Stored data entries:
--*--

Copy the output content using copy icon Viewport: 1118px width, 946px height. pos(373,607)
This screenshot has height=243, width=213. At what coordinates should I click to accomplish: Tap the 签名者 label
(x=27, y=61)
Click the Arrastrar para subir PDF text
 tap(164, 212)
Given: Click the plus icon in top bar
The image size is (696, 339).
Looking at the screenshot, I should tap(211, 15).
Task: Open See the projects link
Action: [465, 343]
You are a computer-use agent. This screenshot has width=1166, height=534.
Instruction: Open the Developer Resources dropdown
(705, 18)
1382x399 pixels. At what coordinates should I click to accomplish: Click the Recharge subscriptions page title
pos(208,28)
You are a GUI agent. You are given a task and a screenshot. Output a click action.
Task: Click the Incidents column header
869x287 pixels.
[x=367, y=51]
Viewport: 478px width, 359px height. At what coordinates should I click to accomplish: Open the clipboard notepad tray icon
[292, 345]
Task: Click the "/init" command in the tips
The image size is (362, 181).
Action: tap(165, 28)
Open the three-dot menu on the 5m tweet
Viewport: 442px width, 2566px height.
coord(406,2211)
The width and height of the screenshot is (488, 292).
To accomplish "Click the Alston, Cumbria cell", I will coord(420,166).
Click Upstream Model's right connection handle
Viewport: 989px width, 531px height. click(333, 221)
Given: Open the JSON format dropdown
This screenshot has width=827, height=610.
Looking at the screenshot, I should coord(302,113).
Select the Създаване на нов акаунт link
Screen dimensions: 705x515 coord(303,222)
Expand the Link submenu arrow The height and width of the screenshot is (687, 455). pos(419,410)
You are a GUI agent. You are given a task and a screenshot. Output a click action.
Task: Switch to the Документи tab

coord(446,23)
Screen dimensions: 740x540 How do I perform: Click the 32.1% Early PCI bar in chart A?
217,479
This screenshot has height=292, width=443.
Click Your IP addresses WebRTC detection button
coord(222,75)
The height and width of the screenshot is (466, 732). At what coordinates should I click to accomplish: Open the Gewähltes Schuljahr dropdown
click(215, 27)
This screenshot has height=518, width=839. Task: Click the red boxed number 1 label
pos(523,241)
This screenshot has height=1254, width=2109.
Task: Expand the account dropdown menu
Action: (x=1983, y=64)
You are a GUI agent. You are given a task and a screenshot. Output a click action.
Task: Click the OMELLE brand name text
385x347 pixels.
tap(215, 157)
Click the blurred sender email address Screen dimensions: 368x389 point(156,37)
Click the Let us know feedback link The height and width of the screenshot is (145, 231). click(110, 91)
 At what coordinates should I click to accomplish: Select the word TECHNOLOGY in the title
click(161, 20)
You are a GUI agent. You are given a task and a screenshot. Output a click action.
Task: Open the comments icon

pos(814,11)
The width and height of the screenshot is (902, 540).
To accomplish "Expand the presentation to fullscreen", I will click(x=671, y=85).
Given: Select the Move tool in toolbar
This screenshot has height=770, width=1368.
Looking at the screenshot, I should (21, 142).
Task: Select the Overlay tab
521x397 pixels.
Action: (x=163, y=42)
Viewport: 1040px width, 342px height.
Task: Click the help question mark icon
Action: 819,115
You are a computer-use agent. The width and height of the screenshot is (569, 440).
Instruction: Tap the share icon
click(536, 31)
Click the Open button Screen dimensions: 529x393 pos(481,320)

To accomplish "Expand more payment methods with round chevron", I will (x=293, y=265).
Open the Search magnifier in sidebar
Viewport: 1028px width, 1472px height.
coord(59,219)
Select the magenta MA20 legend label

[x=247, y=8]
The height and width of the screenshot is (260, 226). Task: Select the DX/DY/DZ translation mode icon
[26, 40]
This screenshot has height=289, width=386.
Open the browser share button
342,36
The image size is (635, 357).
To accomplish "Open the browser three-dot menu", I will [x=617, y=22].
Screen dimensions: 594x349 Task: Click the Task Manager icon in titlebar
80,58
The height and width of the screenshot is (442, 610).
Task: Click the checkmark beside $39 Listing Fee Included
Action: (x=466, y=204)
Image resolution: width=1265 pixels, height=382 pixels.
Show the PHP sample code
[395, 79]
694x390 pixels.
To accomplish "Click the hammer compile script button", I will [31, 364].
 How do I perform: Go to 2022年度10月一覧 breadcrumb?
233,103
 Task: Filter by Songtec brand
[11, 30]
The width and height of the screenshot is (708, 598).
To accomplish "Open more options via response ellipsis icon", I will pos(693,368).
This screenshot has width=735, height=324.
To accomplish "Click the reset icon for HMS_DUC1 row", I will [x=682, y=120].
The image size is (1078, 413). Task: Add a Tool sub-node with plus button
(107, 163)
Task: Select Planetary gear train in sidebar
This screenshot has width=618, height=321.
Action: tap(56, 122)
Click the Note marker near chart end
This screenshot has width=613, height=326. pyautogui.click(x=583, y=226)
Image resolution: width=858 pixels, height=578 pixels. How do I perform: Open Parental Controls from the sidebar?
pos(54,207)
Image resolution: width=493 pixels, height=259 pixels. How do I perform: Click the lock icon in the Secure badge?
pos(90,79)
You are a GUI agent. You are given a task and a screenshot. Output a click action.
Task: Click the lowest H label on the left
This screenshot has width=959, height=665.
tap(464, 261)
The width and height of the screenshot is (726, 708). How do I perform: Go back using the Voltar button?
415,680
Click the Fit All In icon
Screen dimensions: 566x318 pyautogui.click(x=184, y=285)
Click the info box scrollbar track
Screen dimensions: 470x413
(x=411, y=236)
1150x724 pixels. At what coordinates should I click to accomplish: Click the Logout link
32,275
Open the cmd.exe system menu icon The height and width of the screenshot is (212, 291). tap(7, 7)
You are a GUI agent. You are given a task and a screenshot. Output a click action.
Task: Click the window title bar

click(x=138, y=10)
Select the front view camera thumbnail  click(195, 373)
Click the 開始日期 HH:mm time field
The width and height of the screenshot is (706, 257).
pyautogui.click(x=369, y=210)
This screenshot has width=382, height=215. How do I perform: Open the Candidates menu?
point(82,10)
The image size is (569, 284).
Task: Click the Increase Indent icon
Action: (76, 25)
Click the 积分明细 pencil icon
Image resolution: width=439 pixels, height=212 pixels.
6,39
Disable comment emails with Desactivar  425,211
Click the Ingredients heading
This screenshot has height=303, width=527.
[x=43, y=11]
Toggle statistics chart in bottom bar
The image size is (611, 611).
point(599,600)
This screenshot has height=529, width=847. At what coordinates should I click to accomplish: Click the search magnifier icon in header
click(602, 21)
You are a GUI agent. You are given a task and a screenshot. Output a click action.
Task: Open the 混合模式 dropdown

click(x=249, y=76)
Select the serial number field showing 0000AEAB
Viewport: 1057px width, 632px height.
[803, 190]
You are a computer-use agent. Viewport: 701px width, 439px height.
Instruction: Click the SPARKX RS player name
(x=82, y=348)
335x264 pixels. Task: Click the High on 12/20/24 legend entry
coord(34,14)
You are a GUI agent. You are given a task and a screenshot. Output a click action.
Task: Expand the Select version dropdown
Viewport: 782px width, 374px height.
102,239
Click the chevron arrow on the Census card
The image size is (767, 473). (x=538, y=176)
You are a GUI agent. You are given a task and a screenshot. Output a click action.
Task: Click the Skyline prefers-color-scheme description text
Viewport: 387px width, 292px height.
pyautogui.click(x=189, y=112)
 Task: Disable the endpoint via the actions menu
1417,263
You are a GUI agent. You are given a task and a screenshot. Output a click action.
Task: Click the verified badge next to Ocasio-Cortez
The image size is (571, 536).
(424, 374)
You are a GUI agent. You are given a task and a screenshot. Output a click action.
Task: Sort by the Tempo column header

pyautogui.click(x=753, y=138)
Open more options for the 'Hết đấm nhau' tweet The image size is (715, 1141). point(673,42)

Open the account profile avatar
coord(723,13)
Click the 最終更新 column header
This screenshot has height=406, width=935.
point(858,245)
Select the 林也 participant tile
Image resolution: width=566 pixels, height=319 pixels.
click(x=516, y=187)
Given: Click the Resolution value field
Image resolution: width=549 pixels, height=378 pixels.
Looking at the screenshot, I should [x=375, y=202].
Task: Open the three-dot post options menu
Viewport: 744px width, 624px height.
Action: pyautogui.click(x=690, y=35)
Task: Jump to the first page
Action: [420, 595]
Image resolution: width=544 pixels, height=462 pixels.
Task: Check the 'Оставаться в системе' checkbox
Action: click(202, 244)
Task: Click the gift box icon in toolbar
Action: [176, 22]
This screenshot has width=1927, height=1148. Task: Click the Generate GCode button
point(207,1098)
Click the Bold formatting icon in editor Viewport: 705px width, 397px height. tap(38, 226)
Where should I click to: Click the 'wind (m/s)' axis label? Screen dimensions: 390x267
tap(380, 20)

--*--

WHAT IS BEING ASKED. Every line above that holds the string "options" should be copied into the answer.

RESULT OF THIS TASK.
To accomplish "Open more options via response ellipsis icon", I will pos(693,368).
Open more options for the 'Hết đấm nhau' tweet The image size is (715, 1141). point(673,42)
Task: Open the three-dot post options menu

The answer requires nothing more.